She ended up using more modern materials of steel rebar and PVC pipe to haul the rocks from her front driveway to the rear.
At one end of the pond, the couple built a patio that juts out over the pond and offers prime seating for listening to the sounds of the water and watching the fish. At the far end of the pond, a crescent-shaped pergola forms a boundary between the pond and what will become another smaller water feature later in the works. Lined by two other large rocks and connected by a narrow, meandering later waterway, Wright creates a Monet-inspired lily pond.
Wright designed the patterns of the pergola panels himself, using Frank Lloyd Wright’s Asian-inspired designs.
A source of information
Like so many members of the Kansas Pond Society, the Wrights used the do-it-yourself approach to creating their backyard pond. That’s one of the perks of membership, Wright said. Members are more than willing to offer each other their expertise and lists of resources for individuals to create their own ponds.
“That’s half the fun,” Wright said of the do-it-yourself approach. “You can make it any way you want.”
The monthly newsletters and first-Saturday meetings provide a lot of good information, Wright said, from pond management to fish health to creating biological filtration systems. In addition to their silent auction in favor of Botanica, the pond society often organizes plant swaps.
The group’s tours have drawn the attention of other pond clubs out of state, said Wright and Mike Kandt, the society’s vice president and president, respectively. The Oklahoma City Club is bringing a busload of its members after being wowed in 2019, and some members of the Texas Pond Club are planning to travel to Wichita this year to see the ponds.
From one to four
Kandt was a prolific handyman. When he and his wife Susan moved into their north Wichita home 30 years ago, the property already had a pond in the front yard.
“We didn’t know anything about ponds … and then we started a long journey with ponds,” Kandt said.
Over the years, Kandt has created three additional ponds on the couple’s property, which borders the Little Arkansas River, all hand dug and designed by him.
The largest is a 9,000-gallon pond at the base of a backyard slope that’s home to about 60 koi fish. Kandt said it took him four months to dig that first pond while working full-time as an architect. Eventually, he transformed the slope that was once covered in honeysuckle and other ground cover into a large, cascading, dry-stacked rock waterfall with two pools at the top.

*Data extracts*:
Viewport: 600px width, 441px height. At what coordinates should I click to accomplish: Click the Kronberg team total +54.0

...

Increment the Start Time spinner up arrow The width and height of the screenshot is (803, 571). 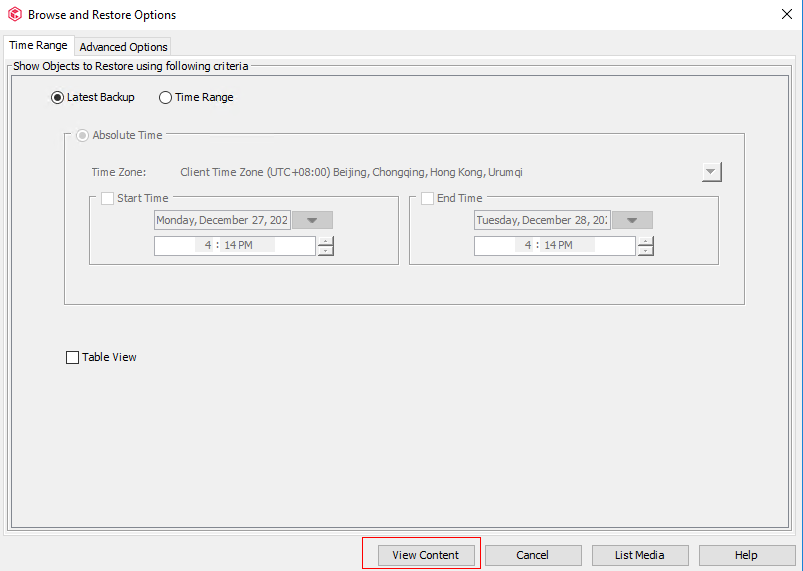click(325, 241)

*Aim of the exercise*: Extract the passage from the backyard pond article, beginning at the words "The group’s tours" and stopping after "designed by him.", copied word for word.

*Solution*:
The group’s tours have drawn the attention of other pond clubs out of state, said Wright and Mike Kandt, the society’s vice president and president, respectively. The Oklahoma City Club is bringing a busload of its members after being wowed in 2019, and some members of the Texas Pond Club are planning to travel to Wichita this year to see the ponds.
From one to four
Kandt was a prolific handyman. When he and his wife Susan moved into their north Wichita home 30 years ago, the property already had a pond in the front yard.
“We didn’t know anything about ponds … and then we started a long journey with ponds,” Kandt said.
Over the years, Kandt has created three additional ponds on the couple’s property, which borders the Little Arkansas River, all hand dug and designed by him.